Background POEMS syndrome is an uncommon multisystem plasma cell disorder characterized by polyneuropathy, organomegaly, endocrinopathy, monoclonal gammopathy, and skin changes. In rare instances, patients may develop concurrent light chain amyloidosis (AL) , further complicating the clinical course. However, the clinical features and prognostic implications of concurrent AL in POEMS syndrome remain poorly defined.

Methods We conducted a retrospective analysis of 78 patients diagnosed with POEMS syndrome at a single center from January 2018 to April 2025. Among them, 7 patients were identified as having concurrent AL amyloidosis. Clinical characteristics, laboratory parameters, organ involvement, treatment response, and survival outcomes were systematically compared between patients with and without AL. Statistical analyses included t-tests or Mann-Whitney U tests for continuous variables, chi-square tests for categorical data, Kaplan-Meier survival analysis, and Cox proportional hazards modeling for prognostic factor identification. A two-sided p-value of less than 0.05 was considered statistically significant.

Results Patients with concurrent AL were older at diagnosis (median age 62 vs. 53 years, p=0.037), and demonstrated higher serum IgA (5.5 vs. 3.2 g/L, p=0.032), markedly elevated free lambda light chains (808.6 vs. 69.5 μmol/L, p=0.001), and increased bone marrow monoclonal plasma cell infiltration (1.3% vs. 0.3%, p=0.018). Multisystem organ involvement was notably more frequent in the AL group, with pronounced renal dysfunction (median eGFR 71.5 vs. 89.5 mL/min/1.73m², p=0.049) and substantially elevated cardiac biomarkers (NT-proBNP: 4264.1 vs. 668.9 pg/mL, p=0.011; cTnI: 692.8 vs. 4.2 pg/mL, p=0.002). Echocardiographic evaluation revealed both a higher incidence and severity of myocardial hypertrophy and left ventricular systolic dysfunction in patients with AL.

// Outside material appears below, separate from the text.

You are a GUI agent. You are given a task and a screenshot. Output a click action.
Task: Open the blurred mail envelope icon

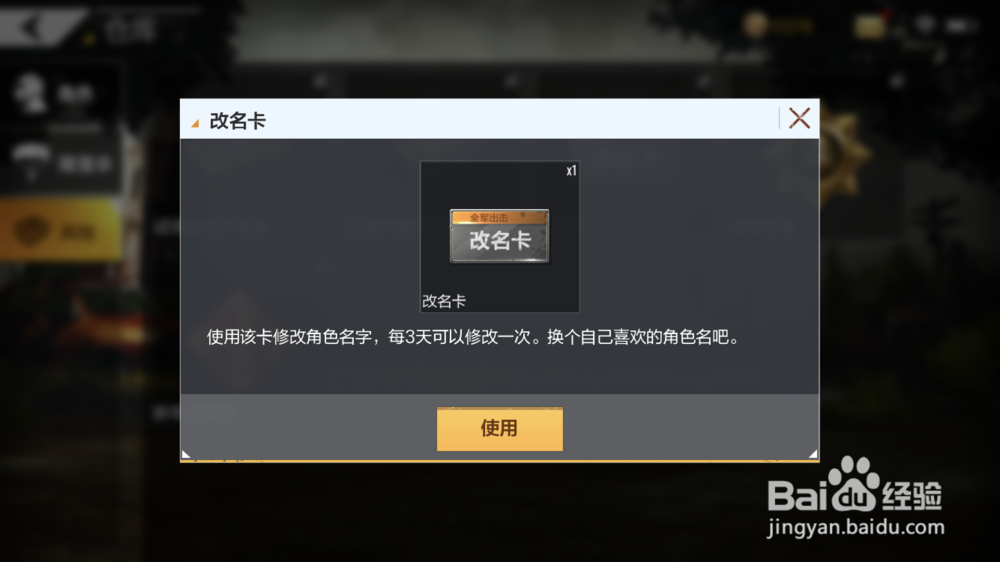[x=870, y=26]
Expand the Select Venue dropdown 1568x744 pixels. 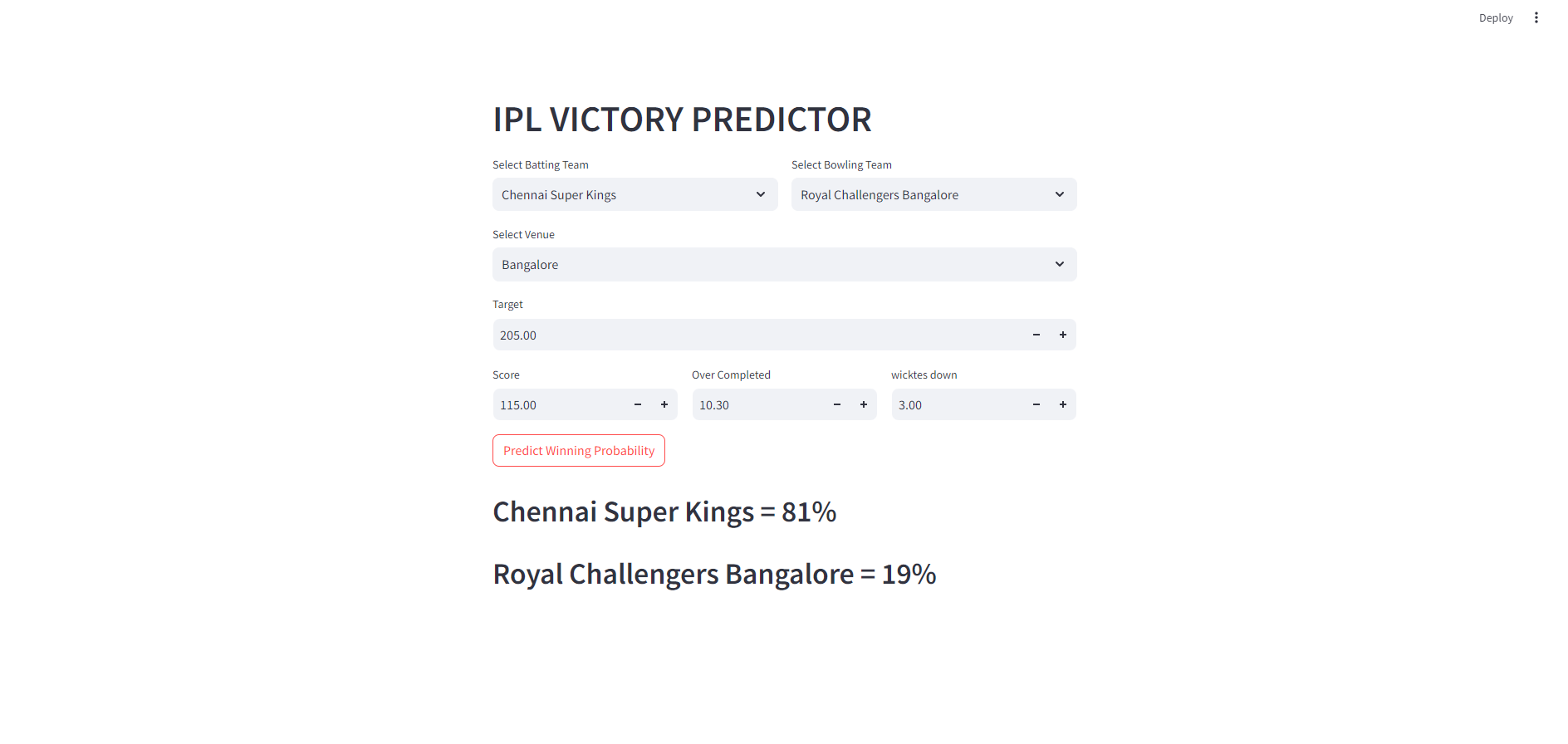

Both cohorts received comparable therapeutic regimens, including lenalidomide, bortezomib, and dexamethasone. Despite similar treatments, the complete remission rate was significantly lower in the AL group (25.0% vs. 68.1%). Five-year overall survival was markedly inferior among patients with AL (28.6%) compared to those without (84.3%, p<0.001). Multivariate Cox regression identified age >60 years and serum albumin <33 g/L as independent adverse prognostic factors (both p<0.05), while the presence of concurrent AL was not an independent predictor of survival after adjusting for these variables.

Conclusion POEMS syndrome patients with concurrent AL exhibit a more aggressive clinical phenotype, characterized by increased organ damage and inferior long-term survival. However, age and hypoalbuminemia, rather than the presence of AL alone, independently predict poor prognosis. These findings underscore the importance of vigilant risk stratification and early intervention in high-risk subgroups, particularly elderly patients and those with low albumin levels. Tailored therapeutic strategies are warranted to optimize outcomes in this complex and heterogeneous patient population.